Power’s life was nasty, brutish, and short. He died in 1813 at the age of 37, victim of a yellow fever epidemic, but not before serving as the vice president of parliament and helping to write the Constitution of 1812 — a revolutioary document that provided for universal male sufferage, freedom of the press, constitutional restraints on the monarch, and new economic incentives for Spain’s colonies. Waterloo, of course, ended the liberal 1812 Constitution and put Puerto Rico back under the thumb of imperial Spain, at least until the island was ceded to the United States after the Spanish-American War in 1898. Yet Power wielded more authority under Napoleon’s conquered Spain than Pedro Pierluisi, the island’s current nonvoting member in the U.S. Congress.

For the past 118 years, Puerto Rico has existed as an anamoly, geographically closer than Hawaii or Alaska to mainland United States, yet ruled like distant Guam or American Samoa. In keeping with America’s somewhat self-deceiving anticolonialist ethos, the island was deemed a “possession” during World War I. For most Americans, the island is known best for the 20th-century migration of Puerto Rican families to the mainland, mostly to New York City, a byproduct of the deal that extended the draft to the island’s young men. Now, the migration has begun anew, again to New York but also to Florida, Chicago, and the American southeast. Driven by an economy in free fall, more than 50,000 people have been leaving for the mainland each year, and disproportionately represented in those numbers are the most ambitious, educated, and employable Puerto Ricans.

This is the context of Puerto Rico’s current fiscal crisis. Its $73 billion government debt is many times worse than any U.S. state’s burden in per capita terms, including the reigning champion of U.S. state-level fiscal dysfunction, Illinois. San Juan cannot raise enough tax money locally to pay — or even service — that debt and wields only partial control over the economy: While it can cut government spending, trim the public sector, and pass laws to make the island more attractive to establish businesses locally, the big decisions lie in Washington. Because Puerto Rico does not have its own currency, it cannot devalue its way out of debt. It is tethered to a much larger entity that, even in the worst of times, wonders whether the failure of a small Caribbean possession is really worth its time.

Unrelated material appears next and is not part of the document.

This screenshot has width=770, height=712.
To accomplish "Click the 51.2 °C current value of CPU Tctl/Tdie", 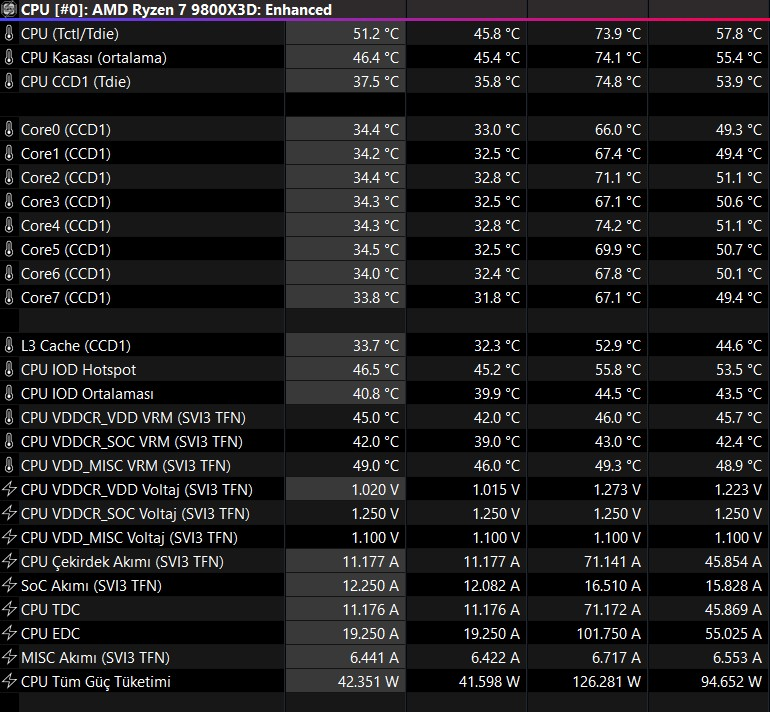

Many in Congress treat the island’s plight like a mere annoyance — or, at best, yet another way to highlight all that is wrong with the other party’s approach to government. Yet Congress has jealously, even imperiously, guarded its control of some of the basic realities of the island’s economic and political life, insisting that the United States can tap it for soldiers when needed, for instance, and refuse to extend the right to vote in U.S. elections or even congressional matters. Even the island’s notoriously high prices for basic goods should be laid at the steps of the Capitol building: In 1920, as a sop to the U.S. maritime industry, Congress passed the Jones Act, which required shipping between U.S. states or possessions to be carried by U.S.-flagged ships manned by American crews. To say this is uncompetitive in the modern world is a vast understatement. A University of Puerto Rico study from 2012 found the practice costs the island’s economy about half a billion dollars annually. That windfall also adds U.S. shipping companies to those fighting debt relief for the beleaguered island.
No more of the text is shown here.